Lacan souligne que l'on reconnaît une grande âme à la façon dont elle s'affronte à ce qui vient des dieux, ou de façon plus laïque à ce qui vient du réel de l'Autre. Cet Autre réel a la figure pour Jeanne de l'épouse délaissée et avide de son amant, pour Marie et pour Odette, il s'agit de celle de l'Autre maternel.

 

L'âme et l'amour

Que cache en effet ici l'image ? Ce que l'Autre masculin leur dérobe, sert-il à faire surgir la place de l'objet cause du désir, comme identité secrète sous leur apparente misère ? Est-ce de se réduire à un objet misérable pour leur partenaire qu'elles voient leur vie ravagée, afin de causer le désir de l'homme par leur dénuement ?

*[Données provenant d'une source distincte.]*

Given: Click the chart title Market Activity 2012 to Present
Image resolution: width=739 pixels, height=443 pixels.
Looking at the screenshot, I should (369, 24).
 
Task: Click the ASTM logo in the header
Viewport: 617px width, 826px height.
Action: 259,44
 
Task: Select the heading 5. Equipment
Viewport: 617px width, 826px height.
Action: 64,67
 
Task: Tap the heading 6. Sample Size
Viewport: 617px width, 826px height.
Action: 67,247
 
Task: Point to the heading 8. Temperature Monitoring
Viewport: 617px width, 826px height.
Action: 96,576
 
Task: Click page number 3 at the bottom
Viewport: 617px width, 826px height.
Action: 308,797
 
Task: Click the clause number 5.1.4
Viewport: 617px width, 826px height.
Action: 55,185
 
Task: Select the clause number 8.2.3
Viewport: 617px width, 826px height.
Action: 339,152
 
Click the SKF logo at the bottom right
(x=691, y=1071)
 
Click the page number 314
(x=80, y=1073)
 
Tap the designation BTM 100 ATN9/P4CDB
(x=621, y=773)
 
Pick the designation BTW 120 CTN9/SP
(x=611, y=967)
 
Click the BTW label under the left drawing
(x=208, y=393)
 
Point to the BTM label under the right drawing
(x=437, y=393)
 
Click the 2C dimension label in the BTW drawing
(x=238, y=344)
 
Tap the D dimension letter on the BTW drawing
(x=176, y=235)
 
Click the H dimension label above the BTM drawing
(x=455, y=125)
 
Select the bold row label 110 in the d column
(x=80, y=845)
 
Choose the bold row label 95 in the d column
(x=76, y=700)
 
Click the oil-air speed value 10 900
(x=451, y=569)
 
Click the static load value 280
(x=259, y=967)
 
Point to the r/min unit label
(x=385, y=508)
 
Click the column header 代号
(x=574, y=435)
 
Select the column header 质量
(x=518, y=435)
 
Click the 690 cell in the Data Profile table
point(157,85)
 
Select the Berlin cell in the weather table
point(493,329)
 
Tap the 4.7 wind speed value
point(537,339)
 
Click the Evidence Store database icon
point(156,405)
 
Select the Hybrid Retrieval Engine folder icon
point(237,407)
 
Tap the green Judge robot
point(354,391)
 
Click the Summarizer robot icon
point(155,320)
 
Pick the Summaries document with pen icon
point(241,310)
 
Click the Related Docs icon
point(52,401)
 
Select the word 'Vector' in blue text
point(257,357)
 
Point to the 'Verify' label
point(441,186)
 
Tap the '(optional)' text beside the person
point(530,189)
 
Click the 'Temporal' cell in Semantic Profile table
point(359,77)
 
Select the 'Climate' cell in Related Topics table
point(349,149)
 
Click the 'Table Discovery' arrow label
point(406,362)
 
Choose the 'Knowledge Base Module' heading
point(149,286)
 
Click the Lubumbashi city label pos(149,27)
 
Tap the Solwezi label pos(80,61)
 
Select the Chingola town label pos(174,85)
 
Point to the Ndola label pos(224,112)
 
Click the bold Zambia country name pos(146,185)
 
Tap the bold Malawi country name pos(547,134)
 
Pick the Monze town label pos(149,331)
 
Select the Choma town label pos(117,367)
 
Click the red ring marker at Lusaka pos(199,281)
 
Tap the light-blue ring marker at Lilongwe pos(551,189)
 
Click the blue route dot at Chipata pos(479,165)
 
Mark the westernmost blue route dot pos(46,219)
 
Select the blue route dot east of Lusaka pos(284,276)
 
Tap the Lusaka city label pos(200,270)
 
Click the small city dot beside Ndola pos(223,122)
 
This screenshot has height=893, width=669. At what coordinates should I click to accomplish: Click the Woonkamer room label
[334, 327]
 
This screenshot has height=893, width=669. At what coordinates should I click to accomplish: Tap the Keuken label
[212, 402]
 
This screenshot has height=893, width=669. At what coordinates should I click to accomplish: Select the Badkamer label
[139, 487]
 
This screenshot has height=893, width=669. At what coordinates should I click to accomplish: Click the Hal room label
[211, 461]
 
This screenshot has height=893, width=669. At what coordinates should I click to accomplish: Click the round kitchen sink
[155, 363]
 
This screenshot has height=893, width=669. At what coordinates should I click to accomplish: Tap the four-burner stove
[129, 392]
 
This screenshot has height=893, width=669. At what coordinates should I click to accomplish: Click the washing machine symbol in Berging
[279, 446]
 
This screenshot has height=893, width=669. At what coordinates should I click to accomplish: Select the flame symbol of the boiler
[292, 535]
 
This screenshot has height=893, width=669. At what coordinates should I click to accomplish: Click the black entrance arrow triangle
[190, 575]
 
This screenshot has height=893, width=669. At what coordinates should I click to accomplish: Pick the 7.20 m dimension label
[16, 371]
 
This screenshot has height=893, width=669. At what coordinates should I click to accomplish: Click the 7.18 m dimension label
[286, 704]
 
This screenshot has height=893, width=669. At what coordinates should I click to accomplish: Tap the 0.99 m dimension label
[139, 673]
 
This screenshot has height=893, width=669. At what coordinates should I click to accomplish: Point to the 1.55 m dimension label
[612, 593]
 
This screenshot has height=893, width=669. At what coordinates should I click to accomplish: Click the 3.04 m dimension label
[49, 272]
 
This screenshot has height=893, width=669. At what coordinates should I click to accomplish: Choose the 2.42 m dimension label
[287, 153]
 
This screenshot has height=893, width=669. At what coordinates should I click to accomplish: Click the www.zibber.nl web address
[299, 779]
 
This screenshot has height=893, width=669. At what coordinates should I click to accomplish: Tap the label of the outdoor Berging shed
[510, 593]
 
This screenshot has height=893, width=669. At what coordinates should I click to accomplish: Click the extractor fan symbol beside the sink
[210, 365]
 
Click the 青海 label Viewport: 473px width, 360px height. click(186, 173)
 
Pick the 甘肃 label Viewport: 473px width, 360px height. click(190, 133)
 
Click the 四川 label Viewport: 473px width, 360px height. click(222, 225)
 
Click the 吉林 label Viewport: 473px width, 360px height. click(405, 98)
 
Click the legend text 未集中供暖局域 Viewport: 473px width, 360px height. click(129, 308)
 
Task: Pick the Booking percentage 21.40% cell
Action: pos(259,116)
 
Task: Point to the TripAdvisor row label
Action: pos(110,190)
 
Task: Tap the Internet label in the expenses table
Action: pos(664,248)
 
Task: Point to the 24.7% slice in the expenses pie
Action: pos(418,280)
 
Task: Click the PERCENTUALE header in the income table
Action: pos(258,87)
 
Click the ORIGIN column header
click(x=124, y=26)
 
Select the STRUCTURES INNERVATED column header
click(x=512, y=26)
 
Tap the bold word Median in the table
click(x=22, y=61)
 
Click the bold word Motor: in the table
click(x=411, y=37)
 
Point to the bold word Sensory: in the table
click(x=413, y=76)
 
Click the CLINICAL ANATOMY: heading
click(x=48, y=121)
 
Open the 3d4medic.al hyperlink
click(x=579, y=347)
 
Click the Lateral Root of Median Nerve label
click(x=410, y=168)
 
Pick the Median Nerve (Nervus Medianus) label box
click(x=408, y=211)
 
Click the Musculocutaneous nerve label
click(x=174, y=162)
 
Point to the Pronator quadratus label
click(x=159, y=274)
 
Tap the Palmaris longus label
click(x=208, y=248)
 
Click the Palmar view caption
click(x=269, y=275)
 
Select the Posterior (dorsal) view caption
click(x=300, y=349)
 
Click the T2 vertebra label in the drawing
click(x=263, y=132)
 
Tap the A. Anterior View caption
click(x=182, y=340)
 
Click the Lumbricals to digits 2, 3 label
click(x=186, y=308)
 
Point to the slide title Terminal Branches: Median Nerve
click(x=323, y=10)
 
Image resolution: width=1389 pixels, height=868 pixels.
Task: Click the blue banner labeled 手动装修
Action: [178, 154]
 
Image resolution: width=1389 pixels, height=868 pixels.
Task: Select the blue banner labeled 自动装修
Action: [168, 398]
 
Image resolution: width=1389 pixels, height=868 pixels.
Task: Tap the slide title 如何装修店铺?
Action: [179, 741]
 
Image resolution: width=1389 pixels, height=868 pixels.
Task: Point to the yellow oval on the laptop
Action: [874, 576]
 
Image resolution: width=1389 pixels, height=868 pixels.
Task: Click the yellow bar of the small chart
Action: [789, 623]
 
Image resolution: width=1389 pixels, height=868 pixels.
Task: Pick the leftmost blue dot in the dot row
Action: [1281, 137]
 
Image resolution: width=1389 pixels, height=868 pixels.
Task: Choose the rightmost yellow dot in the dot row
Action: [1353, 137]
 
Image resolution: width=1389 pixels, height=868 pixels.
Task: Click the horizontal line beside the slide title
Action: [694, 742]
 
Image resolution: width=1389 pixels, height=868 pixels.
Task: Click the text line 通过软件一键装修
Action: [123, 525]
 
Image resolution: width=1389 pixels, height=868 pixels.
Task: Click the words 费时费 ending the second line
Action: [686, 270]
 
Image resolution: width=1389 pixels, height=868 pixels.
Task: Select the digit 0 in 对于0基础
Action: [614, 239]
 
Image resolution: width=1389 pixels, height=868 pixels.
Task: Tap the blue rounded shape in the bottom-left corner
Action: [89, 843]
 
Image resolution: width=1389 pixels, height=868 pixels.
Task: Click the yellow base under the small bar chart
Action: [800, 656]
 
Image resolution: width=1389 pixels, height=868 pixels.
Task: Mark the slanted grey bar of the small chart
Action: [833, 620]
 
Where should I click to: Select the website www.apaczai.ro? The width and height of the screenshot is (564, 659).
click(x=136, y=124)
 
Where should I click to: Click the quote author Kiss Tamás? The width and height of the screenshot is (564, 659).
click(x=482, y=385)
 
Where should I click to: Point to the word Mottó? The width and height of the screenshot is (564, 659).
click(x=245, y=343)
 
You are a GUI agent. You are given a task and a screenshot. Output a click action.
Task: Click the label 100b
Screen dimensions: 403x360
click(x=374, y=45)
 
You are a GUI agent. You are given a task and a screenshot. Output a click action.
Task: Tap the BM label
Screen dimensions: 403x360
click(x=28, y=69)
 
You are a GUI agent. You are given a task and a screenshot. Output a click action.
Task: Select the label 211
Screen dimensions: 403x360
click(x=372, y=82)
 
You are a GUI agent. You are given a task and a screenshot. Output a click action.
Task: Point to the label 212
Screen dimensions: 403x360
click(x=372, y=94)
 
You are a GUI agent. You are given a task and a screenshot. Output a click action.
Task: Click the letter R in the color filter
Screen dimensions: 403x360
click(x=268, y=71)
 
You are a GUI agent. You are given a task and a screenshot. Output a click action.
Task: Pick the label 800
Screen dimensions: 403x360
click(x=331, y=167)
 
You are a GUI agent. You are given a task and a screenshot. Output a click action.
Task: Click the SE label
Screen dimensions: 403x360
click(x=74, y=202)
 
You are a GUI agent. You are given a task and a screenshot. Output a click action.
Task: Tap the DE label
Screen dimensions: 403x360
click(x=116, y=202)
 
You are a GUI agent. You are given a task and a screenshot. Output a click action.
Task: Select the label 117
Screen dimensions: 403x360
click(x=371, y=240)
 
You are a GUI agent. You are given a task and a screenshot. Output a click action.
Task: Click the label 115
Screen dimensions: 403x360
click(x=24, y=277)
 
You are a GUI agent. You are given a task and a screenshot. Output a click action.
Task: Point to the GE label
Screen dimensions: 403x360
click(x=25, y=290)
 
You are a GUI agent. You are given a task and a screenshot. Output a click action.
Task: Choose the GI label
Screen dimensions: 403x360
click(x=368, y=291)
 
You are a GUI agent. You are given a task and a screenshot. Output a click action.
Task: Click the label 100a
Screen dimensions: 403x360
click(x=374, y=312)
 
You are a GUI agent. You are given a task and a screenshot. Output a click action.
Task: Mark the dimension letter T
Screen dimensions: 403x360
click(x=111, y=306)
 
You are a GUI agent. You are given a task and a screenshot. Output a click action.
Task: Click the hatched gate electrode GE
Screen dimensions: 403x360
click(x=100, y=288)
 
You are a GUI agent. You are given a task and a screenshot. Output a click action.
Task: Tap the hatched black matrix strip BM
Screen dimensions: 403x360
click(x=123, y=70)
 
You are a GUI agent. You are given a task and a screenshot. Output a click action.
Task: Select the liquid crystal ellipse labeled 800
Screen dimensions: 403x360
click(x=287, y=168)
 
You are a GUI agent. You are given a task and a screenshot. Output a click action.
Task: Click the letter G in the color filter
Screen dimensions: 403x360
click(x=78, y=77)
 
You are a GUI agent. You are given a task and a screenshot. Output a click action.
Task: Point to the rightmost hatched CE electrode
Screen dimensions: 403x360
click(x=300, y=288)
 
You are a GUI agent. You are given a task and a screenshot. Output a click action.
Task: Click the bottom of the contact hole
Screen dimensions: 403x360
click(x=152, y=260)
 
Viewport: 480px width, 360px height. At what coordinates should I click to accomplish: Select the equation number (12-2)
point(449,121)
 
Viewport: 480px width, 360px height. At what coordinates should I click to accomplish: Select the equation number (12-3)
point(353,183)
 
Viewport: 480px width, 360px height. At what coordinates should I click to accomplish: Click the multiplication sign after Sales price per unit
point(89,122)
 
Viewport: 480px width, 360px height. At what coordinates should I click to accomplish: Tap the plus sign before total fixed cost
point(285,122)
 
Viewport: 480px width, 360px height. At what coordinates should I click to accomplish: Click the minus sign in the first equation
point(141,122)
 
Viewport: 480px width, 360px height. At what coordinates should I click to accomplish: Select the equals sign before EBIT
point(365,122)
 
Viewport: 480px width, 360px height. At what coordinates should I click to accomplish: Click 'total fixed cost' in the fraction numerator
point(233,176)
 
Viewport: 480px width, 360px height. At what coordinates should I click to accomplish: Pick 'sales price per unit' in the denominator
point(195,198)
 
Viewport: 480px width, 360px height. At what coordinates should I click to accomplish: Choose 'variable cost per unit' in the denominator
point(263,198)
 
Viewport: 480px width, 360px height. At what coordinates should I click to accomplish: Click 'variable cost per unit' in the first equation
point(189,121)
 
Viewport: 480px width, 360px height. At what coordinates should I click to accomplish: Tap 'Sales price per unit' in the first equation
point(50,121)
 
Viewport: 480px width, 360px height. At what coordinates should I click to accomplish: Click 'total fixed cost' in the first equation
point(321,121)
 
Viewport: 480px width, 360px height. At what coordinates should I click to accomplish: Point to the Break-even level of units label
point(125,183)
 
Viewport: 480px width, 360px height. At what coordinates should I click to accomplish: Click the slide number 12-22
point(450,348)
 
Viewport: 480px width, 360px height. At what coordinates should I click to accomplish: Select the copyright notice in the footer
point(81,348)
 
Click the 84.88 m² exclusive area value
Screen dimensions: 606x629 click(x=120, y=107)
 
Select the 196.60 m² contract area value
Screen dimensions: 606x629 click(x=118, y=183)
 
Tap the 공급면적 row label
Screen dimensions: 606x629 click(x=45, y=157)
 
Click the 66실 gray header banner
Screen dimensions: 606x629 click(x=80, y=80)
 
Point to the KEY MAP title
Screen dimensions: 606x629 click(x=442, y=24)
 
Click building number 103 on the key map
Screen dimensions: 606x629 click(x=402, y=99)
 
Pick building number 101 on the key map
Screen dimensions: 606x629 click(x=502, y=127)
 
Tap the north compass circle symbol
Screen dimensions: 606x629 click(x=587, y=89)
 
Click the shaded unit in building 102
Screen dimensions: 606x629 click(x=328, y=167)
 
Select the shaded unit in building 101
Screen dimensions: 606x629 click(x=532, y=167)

Lacan, dans son Séminaire du 17 février 1976, souligne que "l'homme est pour une femme, tout ce qui vous plaira, une affliction pire qu'un sinthome, un ravage même".

L'homme, en effet, peut ici "tout faire". Avoir deux femmes et, à partir de là, penser qu'il a La femme toute, comme l'amant de Jeanne. Pouvoir tout donner à l'Autre comme une mère complète, comme dans le cas du conjoint de Marie. Ou encore être celui qui veut mettre un nom sur sa bâtardise, sur son caractère d'éternel intrus, comme dans le cas du mari d'Odette. Dans ces trois cas, c’est se vouer à l'impossible et en quelque sorte rivaliser avec Dieu et, en deçà, avec la toute-puissante ravageante de la mère.

 

Ravage

Chacun de ces partenaires masculins pose quelque chose d'imaginairement, de faussement illimité. S'il n'y a pas de limite à la dette, c'est qu'elle peut être toujours repoussée. Et le malheur de ces trois femmes tient au fait qu'elles sacrifient leurs vies à l'inscription de cette limite improbable. Elles comblent une dette empruntée à leur partenaire. Mais en cela elles oublient que le "pas tout" qui les constitue comme Autre sexe ne peut s'approcher, se mesurer, s'appréhender, se contenir par le moyen du tout, ni de la métonymie, voire du déficit.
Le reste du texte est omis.